Greg Hudson’s MIT blog

Athena 10.0 platform, timeline, target audience

Posted in Athena by ghudson on the April 20th, 2007

I’m currently putting minimal work into Athena, but have been thinking about it some. The last I wrote about Athena is here but a number of things have changed.

First, Linux survey information (not yet published) indicates that people want us to be supporting Ubuntu or Debian. Ubuntu’s most recent release supposedly does a better job of integrating the proprietary components you need for a functional desktop–proprietary video drivers, Flash, and so on. I’m still nervous about the practicality of their x86_64 support model (totally separate platform, can’t use 32-bit binary plugins to programs like Firefox), and I don’t know what an automated upgrade from RHEL 4 to Ubuntu would look like, but we’re currently leaning towards Ubuntu as the base platform for Athena 10.

I don’t know when Athena 10 is likely to happen. It won’t be this summer. This summer we are probably looking at a patch release with Firefox 2.0, proprietary video drivers on cluster machines for better graphics performance, and maybe the VMWare player if we can get permission. We’ve started getting complaints that Athena 9.4′s GNOME installation has bitrotted too far to build modern GNOME programs, and that’s only going to get worse over the coming year. So summer 2008 looks fairly likely.

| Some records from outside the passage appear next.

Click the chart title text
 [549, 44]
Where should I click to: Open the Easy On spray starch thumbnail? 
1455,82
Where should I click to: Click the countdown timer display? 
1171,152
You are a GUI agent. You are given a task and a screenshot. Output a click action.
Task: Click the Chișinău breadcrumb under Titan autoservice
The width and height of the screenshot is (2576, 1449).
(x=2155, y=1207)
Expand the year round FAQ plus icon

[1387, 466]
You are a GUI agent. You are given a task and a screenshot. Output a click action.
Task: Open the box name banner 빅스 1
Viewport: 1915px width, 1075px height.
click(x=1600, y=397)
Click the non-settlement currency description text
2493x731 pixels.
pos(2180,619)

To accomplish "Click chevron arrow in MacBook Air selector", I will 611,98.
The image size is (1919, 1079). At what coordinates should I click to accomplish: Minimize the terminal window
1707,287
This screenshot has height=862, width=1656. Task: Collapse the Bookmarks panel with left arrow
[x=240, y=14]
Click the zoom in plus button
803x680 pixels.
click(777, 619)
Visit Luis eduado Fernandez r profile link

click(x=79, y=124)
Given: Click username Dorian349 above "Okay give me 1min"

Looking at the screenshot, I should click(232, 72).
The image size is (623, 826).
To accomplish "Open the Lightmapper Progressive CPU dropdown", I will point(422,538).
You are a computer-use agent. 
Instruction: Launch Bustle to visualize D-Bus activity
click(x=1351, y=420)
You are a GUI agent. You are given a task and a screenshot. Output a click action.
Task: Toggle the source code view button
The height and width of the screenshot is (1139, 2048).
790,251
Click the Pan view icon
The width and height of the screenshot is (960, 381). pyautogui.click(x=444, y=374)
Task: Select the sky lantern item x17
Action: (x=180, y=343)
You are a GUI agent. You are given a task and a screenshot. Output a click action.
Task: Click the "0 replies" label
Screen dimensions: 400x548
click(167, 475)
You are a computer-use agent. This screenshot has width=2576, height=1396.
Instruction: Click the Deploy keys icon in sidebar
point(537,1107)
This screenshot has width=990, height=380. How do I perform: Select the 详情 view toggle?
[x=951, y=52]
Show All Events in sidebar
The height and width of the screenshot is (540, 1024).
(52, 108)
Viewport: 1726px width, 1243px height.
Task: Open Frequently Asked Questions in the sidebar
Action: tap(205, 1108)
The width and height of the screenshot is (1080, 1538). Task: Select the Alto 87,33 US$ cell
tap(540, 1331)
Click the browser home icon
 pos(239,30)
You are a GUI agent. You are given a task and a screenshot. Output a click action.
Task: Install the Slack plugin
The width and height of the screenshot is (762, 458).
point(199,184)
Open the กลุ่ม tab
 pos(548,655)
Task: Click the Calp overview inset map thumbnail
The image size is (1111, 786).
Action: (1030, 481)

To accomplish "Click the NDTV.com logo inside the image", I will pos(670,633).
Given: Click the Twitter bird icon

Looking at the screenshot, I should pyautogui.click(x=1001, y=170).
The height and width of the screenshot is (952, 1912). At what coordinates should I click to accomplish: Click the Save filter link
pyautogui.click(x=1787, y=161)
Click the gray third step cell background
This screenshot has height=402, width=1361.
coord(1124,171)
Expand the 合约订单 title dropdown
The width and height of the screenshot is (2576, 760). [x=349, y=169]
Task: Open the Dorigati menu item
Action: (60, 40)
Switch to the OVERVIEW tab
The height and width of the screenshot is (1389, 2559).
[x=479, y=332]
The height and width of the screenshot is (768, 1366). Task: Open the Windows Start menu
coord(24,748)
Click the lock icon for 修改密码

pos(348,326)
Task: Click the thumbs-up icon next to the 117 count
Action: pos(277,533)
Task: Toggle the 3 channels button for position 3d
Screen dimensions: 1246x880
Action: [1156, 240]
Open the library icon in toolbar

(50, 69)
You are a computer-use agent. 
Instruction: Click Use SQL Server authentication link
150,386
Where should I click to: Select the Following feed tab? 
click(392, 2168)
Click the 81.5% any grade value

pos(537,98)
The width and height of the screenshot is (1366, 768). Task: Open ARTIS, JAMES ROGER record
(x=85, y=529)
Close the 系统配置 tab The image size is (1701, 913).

In the past, we’ve tried to branch out to keep Athena relevant. I’d like to stop doing that, and just focus on making (with limited resources) a good system installation for cluster machines and quickstations, which is as close as possible to the underlying Linux distribution. I don’t think Athena can offer much to single-user desktops or laptops today, although I expect there to continue to be privately-administered Athena machines as long as we have clusters and quickstations.

So: an Athena machine is expected to be always on the network–ideally a nice, fast network. An Athena machine uses the MIT Kerberos namespace for logins and the AFS file store for user homedirs. (Some day MIT may transcend AFS, but probably not before it transcends Athena, unless a better distributed filesystem comes along. It might be possible to have clusters without shared homedirs, but I think it would be flaky and a lot of work.) Athena machines should generally take care of themselves, though a minority will be privately owned by administers who want to do their own tampering in addition to ours.

Lastly, Athena is not a concept or a set of services.  (My supervisor still talks about “Athena broadly defined,” but I’ll try to convince her to give that up.)  It’s a software installation that we’re supporting because, for the moment, MIT still seems to want to have quickstations and clusters.  It uses a set of services like AFS, MIT email, etc., but those are separate service offerings and not themselves part of Athena.